Sasaki can move from vertex $2$ to vertex $4$ with energy $1$ by using the teleports as follows:

• Teleport from vertex $2$ to vertex $0$. Vertex $0$ is an ancestor of vertex $2$ and the bitwise-XOR of the weight of edges from vertex $2$ to vertex $0$ is $2 \oplus 3 = 1$.
• Teleport from vertex $0$ to vertex $4$. Vertex $0$ is an ancestor of vertex $4$ and the bitwise-XOR of the weight of edges from vertex $0$ to vertex $4$ is $3 \oplus 2 = 1$.

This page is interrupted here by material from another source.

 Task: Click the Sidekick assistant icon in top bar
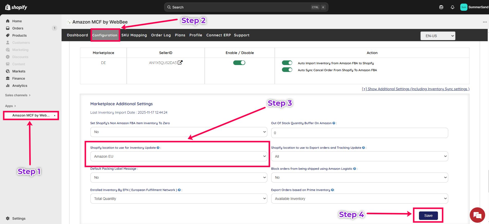441,7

There are no other sequences of teleports that use strictly less energy. Therefore, this call should return $1$.

minimum_energy(3, 0)

Sasaki can move from vertex $3$ to vertex $0$ with energy $0$ by using the teleports as follows:

• Teleport from vertex $3$ to vertex $0$. Vertex $0$ is an ancestor of vertex $3$ and the bitwise-XOR of the weight of edges from vertex $3$ to vertex $0$ is $0$.

Therefore, this call should return $0$.

minimum_energy(1, 1)

Since the start and end vertices are both vertex $1$, Sasaki does not need to do any teleports, which requires zero energy. Therefore, this call should return $0$.

minimum_energy(0, 5)

Sasaki can move from vertex $0$ to vertex $5$ with energy $0$ by using the teleports as follows:

• Teleport from vertex $0$ to vertex $5$. Vertex $0$ is an ancestor of vertex $5$ and the bitwise-XOR of the weight of edges from vertex $0$ to vertex $5$ is $3 \oplus 2 \oplus 1 = 0$.

Therefore, this call should return $0$.

Sample Grader

Input format:

N
P[1] P[2] ... P[N - 1]
W[1] W[2] ... W[N - 1]
Q
U[0] V[0]
U[1] V[1]
...
U[Q - 1] V[Q - 1]

where $U[j]$ and $V[j]$, for all $0 \leq j < Q$, are the input arguments for the $j$-th call to minimum_energy.

Output format:

A[0]
A[1]
...
A[Q - 1]

where $A[j]$ is the answer to query $j$, for each $j$ such that $0 \leq j < Q$.